Written task >> Continue the passage on insurance proceeds for collateral under Article 9 from the point where it stops.

Whether insurance payments for loss of, or damage to, collateral—"derivative insurance proceeds"—are within the scope of Article 9 has evolved and is now clear. Under the original version of Article 9, which was in effect in Missouri from 1963 through 1988, it was unclear whether or under what circumstances derivative insurance proceeds were proceeds under Article 9. Later, however, under the 1972 version of Article 9, which was in effect in Missouri from January 1, 1989, until June 30, 2001, § 400.9-306(1) provided that derivative insurance proceeds were proceeds subject to a creditor's Article 9 security interest unless payable to a loss payee other than the secured creditor. See Pers. Fin. Co. v. Kink (In re Kink), 15 B.R. 701, 706–07 (Bankr. W.D. Mo. 1981) (discussing cases interpreting the original and 1972 versions of Article 9). But under Revised Article 9, which became effective in Missouri on July 1, 2001, it is now clear that derivative insurance proceeds constitute proceeds under UCC § 9-102(64). Mo. Rev. Stat. § 400.9-102(64)(E) ; Barkley J. Clark & Barbara Clark, The Law of Secured Transactions § 1.08[8][b] at 1-221 (3d. ed. 2014). The cases cited by the bank in its brief are either inapposite or interpret an earlier version of Article 9. See In re Crownover, 43 B.R. 22 (Bankr. E.D. Mo. 1984) (determining real estate mortgagee's interest as loss payee in derivative insurance proceeds in a case that did not involve personal property security interest, Article 9, or competing security interest); Williams v. Rutherford (In re Rutherford), 73 B.R. 665 (Bankr. W.D. Mo. 1986) (determining rights of first and second real estate mortgagees and bankruptcy trustee in a case that did not involve personal property security interests or Article 9); Firemen's Fund Am. Ins. Co. v. Ken-Lori Knits, Inc., 399 F. Supp. 286 (E.D.N.Y. 1975) (interpreting the pre-1972 version of § 9-306(1) under distinguishable facts).

In this case, because the insurance proceeds are for the loss of, or damage to, the planter, the proceeds are within the scope of Article 9. Mo. Rev. Stat. § 400.9-102(64)(E). Thus, Article 9, not contract law, governs.

Having established derivative insurance proceeds fall under the scope of Article 9, the court turns to determining whether FCS had a security interest in the Kinze planter and, if so, which party has a first-priority lien in the insurance proceeds from the planter.

Entries supplied >>

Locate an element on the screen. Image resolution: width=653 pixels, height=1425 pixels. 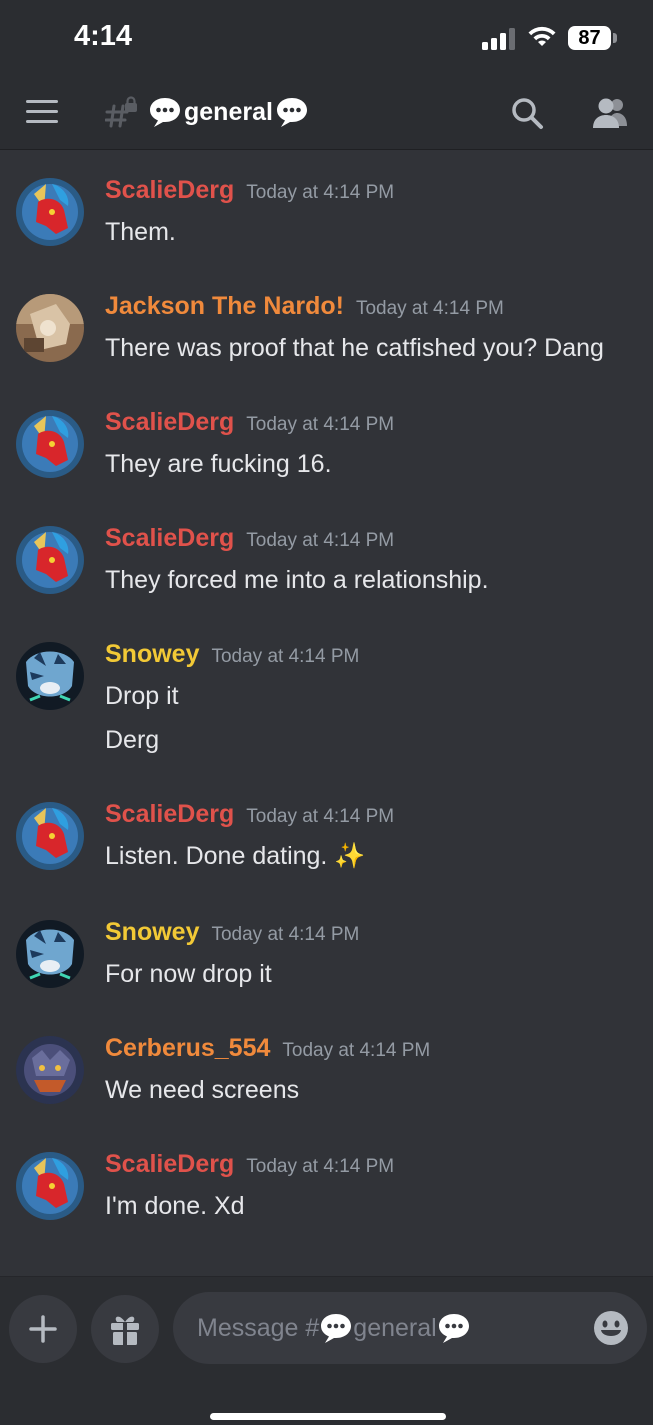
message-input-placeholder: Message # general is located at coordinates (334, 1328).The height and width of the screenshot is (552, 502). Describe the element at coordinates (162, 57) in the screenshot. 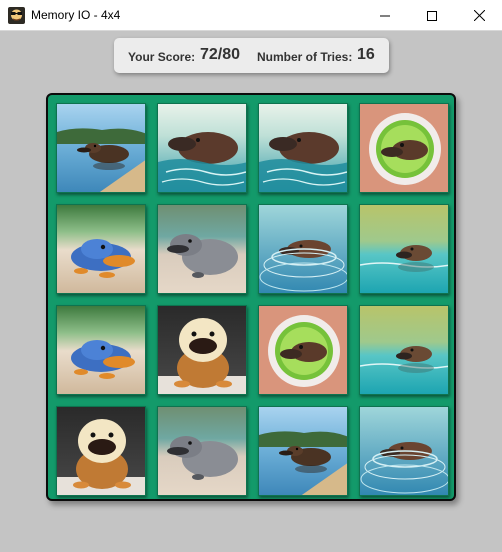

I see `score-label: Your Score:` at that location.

...

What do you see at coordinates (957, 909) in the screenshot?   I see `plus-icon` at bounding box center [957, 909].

Output >>
Despite conceding that FCS had a PMSI in the planter at the October 8 hearing, the bank argues in its brief that "[t]he loan documents for the FCS Equipment do not include Security Agreements." ECF No. 162 at 2. The FCS Promissory Note/Loan agreement relating to the planter, however, includes the following language: "The Borrower grants to the Lender as security for the payment and performance of this loan ... a security interest in all the Borrower's rights, title, and interest in the Collateral." The agreement further identifies the planter as the collateral. This granting language in the Promissory Note/Loan agreement is a clear and objective manifestation of the debtor's agreement to grant a security interest in the planter. See Vantage Invs., Inc. v. Loc Nguyen Corp. (In re Vantage Invs. Inc.), 385 B.R. 670, 682 n.14 (Bankr. W.D. Mo. 2008) (determining security agreements do not have a set form; documents containing an "objective manifestation" to grant a security interest in collateral may constitute a security agreement). The bank conceded at the October 8, 2019, hearing, and the court finds based on the record, that FCS had a perfected PMSI in the planter.

Here, the bank and FCS both had a perfected security interest in the planter. Because the insurance payment constitutes identifiable proceeds, both creditors have a perfected security interest in the proceeds. Mo. Rev. Stat. §§ 400.9-203(f), 9-315(a)(2), (c), (d)(2). So who has priority?

A perfected PMSI in goods "has priority over a conflicting security interest in the same goods, and ... identifiable proceeds ... if the [PMSI] is perfected when the debtor receives possession of the collateral or within 20 days thereafter." Mo. Rev. Stat. § 400.9-324(a). Thus, the priority of a perfected PMSI in equipment extends to the insurance proceeds. Id. ; Clark, supra , § 1.08[8][b] at 1-221. So FCS holds a perfected PMSI in the insurance proceeds from the planter. The bank's perfected blanket "equipment" security interest also extends to the insurance proceeds. Under § 400.9-324(a), FCS's PMSI in the insurance proceeds has priority over the bank's blanket lien covering the same proceeds.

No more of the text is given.